#### [Предложенный фрагмент]
Метафора ВЫБОРЫ - СПОРТ реализуется огромным количеством клишированных конструкций. Слово «кампания», применительно к выборам употребляется, пожалуй, даже реже чем его метафорический аналог - «предвыборная гонка». Спорт традиционно относится к числу «мужских» тем, и в предвыборном контексте спортивная метафора акцентирует гендерно значимые смыслы острой конкуренции и соперничества:

· Старт кандидата номер один (Биржа № 49, 22.12.2003).

· бизнесмены Брынцалов и Кикалишвили - с дистанции сошли (там же)

· политика как футбол (Версия № 8, 2004)

· Путин - болельщик «Единой России» (АИФ № 50, декабрь 2003 г.)

· Коммунисты, чей выдвиженец уверенно взял «серебро» (Биржа № 651, 22.03.2004).

Если вышеназванные когнитивные метафоры «интернациональны», то метафора ВЫБОРЫ - РОМАН (С ИЗБИРАТЕЛЕМ) отражает специфику концептуализации выборов в российском предвыборном дискурсе. Толчком к такому осмыслению, возможно, стал лозунг «выбирай сердцем», который активно использовался во время президентской кампании 1996 года, хотя культурные корни у данного явления значительно более глубокие. Еще в 1915 году Н. Бердяев говорил, что «русский народ не хочет быть мужественным, строителем, его природа определяется как женственная, пассивная, покорная в делах государственных, он всегда ждет жениха, мужа, властелина» [Бердяев 1992; Ланкур-Лаферьер 2003: 57]. А в начале XVII века, в Смутное время, дьяк Иван Тимофеев сравнивал Россию со «вдовой», лишившейся законного супруга, царя [Тимофеев 1951; Ланкур-Лаферьер 2003:58]. В этой связи уместно привести фрагмент из статьи Ю. Богомолова, где выборы структурируются одновременно в терминах двух когнитивных метафор - театр Значительное возрастание театрального плана политического дискурса отмечается в монографии Е.С. Шейгал [Шейгал 2000]. Концептуализация предвыборной кампании в рамках метафоры ВЫБОРЫ - ТЕАТР на президентских выборах 2004 года получила новую перспективу - «массовка для Путина» или спектакль с заранее известным финалом, в котором участникам отведены гендерно маркированные роли [см. Гриценко 2005(б)]. и роман: «В связи с выборами 2000 года мне в свое время пришлось вспомнить "Горе от ума". Появление Путина на политической авансцене вызвало тогда недоумение у передовой общественности. Сразу встал вопрос: кто такой? Ответ на него имел понятный психологический подтекст: он такой, как все, - не самый высокий, не самый красноречивый. Не ярко выраженный блондин и уж точно не брюнет. И никакой нет у него харизмы. И политическая биография у него совсем коротенькая. И чего в нем нашла Софья Фамусова? Каждый претендент на ее руку тогда чувствовал себя обойденным Чацким - остроумным, свободолюбивым, непринужденным, с большим политическим опытом. Особенно Явлинский. А она, Софья (в просторечии - электорат), тогда предпочла Молчалина, который на поверку не так уж и прост» (Известия, 5.03.2004).

#### [Задание A]
Ответьте на вопросы по фрагменту о предвыборных метафорах.
(i) Какое слово, применительно к выборам, употребляется реже, чем «предвыборная гонка»?
(ii) Какой лозунг активно использовался во время президентской кампании 1996 года?
(iii) С кем дьяк Иван Тимофеев сравнивал Россию?
#### [Задание B]
Выведите из фрагмента о предвыборных метафорах всё, начиная с «Метафора ВЫБОРЫ - СПОРТ» и вниз до «сошли (там же)», без изменений.

#### [Строки данных]
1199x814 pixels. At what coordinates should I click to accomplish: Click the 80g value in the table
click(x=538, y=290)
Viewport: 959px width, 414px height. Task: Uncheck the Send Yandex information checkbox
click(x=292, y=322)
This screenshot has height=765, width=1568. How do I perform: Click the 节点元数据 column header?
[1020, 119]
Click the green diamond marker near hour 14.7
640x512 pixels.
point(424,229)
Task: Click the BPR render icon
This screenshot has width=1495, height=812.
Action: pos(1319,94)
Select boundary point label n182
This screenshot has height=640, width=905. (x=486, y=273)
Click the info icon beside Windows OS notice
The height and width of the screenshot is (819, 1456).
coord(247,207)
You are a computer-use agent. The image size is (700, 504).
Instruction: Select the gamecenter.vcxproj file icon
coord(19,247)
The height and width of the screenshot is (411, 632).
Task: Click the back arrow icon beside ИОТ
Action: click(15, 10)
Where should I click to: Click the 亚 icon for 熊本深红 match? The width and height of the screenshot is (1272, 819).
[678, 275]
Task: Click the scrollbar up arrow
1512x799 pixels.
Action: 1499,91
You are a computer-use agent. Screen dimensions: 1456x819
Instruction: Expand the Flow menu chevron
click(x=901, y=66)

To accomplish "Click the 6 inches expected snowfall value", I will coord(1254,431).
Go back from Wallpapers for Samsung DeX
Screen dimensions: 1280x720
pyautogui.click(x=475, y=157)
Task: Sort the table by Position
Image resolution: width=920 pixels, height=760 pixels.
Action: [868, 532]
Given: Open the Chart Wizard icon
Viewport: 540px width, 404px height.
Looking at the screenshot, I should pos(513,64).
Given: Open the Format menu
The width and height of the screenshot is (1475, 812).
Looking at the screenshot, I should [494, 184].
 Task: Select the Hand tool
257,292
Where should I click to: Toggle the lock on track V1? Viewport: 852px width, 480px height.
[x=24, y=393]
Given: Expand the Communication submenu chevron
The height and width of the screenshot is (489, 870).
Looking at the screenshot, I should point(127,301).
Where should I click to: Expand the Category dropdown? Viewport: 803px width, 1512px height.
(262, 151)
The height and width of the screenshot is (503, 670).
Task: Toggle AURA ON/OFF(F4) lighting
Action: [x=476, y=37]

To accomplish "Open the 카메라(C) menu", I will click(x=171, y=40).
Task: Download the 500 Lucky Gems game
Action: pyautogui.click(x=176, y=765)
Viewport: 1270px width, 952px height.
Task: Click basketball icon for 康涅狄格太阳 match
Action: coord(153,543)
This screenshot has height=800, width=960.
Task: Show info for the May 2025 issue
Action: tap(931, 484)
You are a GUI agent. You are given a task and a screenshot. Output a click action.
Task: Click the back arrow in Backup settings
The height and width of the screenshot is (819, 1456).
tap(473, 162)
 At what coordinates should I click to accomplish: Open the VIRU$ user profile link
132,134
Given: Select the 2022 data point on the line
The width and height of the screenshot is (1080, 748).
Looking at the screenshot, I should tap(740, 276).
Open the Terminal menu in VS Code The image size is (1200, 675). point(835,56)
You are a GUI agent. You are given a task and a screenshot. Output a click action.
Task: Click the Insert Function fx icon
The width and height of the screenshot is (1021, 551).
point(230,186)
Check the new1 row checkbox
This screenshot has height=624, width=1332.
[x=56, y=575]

#### [Полный ответ A]
(i) Слово «кампания».
(ii) Лозунг «выбирай сердцем».
(iii) Со «вдовой», лишившейся законного супруга, царя.

#### [Полный ответ B]
Метафора ВЫБОРЫ - СПОРТ реализуется огромным количеством клишированных конструкций. Слово «кампания», применительно к выборам употребляется, пожалуй, даже реже чем его метафорический аналог - «предвыборная гонка». Спорт традиционно относится к числу «мужских» тем, и в предвыборном контексте спортивная метафора акцентирует гендерно значимые смыслы острой конкуренции и соперничества:

· Старт кандидата номер один (Биржа № 49, 22.12.2003).

· бизнесмены Брынцалов и Кикалишвили - с дистанции сошли (там же)